For Johnson, the key is getting higher-ups (more frequently male) to see the potential of their female workers.

“For most men, they’re looking out at their subordinates and their eyes catch on the person who looks like they did at that age,” continues Johnson, president of New York-based Pinnacle Asset Management. “Whether or not he is worthy of that mantel.”

“When I was elected to that partnership (at PKF), I thought the problem was fixed,” Berg says. “Like, obviously somebody had to be first but after that it would just solve itself and ultimately, it didn’t. And every year when I look around the industry, I’m reminded that it doesn’t solve itself.”

Berg eventually left PKF and founded her own consulting firm, the Highland Group (which she’s since sold), becoming a Comfort Inn and Hampton Inn franchisee along the way.

The year Berg formed Highland Group, she had her first baby.
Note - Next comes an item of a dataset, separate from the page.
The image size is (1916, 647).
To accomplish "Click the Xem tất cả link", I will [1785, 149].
“The year I had that baby, I produced more for the Highland Group than I had produced for PKF in the couple of years leading up to it,” she says. “And the reason I could produce more was because I worked smarter. So if you assume that in order to productive, a woman has to do exactly the same process that she did before she had a child, you’re setting her up for failure and you’re trapping the company inside of a box.” 

“It’s a mission for her,” says Johnson, “and it’s ironic because if she’d had two daughters, you might ascribe the passion to her wanting to make things better for her daughters, but she’s got two sons. This is all to make sure that women coming up now don’t go through the same frustrations she did.”
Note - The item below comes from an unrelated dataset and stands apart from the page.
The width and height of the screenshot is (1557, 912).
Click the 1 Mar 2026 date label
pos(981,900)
Peggy Berg leads a 2018 winter Castell Project cohort program.
Peggy Berg leads a 2018 winter Castell Project cohort program.

Looking ahead to actionable steps

The Castell Project has multiple prongs: There’s the research (the nonprofit partners with Georgia State University), but then there’s also a year-long training program for women and female-identifying executives that teaches skills like aggressive negotiating and communication strategies. In addition, Berg has been compiling lists of industry women for companies and conference coordinators alike looking to get talented women on their speaking rosters. 

“I love what Peggy Berg is doing in putting together these ‘binders’ of women,” says Andrea Foster, senior vice president of development at Milwaukee, Wisconsin-based Marcus Hotels & Resorts. “It’s like, if you’re looking for women to enhance your group, here’s a list, choose from any of these: They’re all rock stars.”

Sponsorship, says Foster, is critical to seeing women advance.

“It’s more than just mentorship,” she says. “Sponsorship means that the sponsor is putting the individual up for opportunities, roles, promotions, growth, development and advancement.”

It’s exactly that kind of strong advocacy that the Castell Project strives towards.

“We find that it’s advantageous for companies in this industry to keep their women in the industry,” Berg says. “We want women to have a network within the industry that gives them resources that benefit their company and also strengthens their potential.”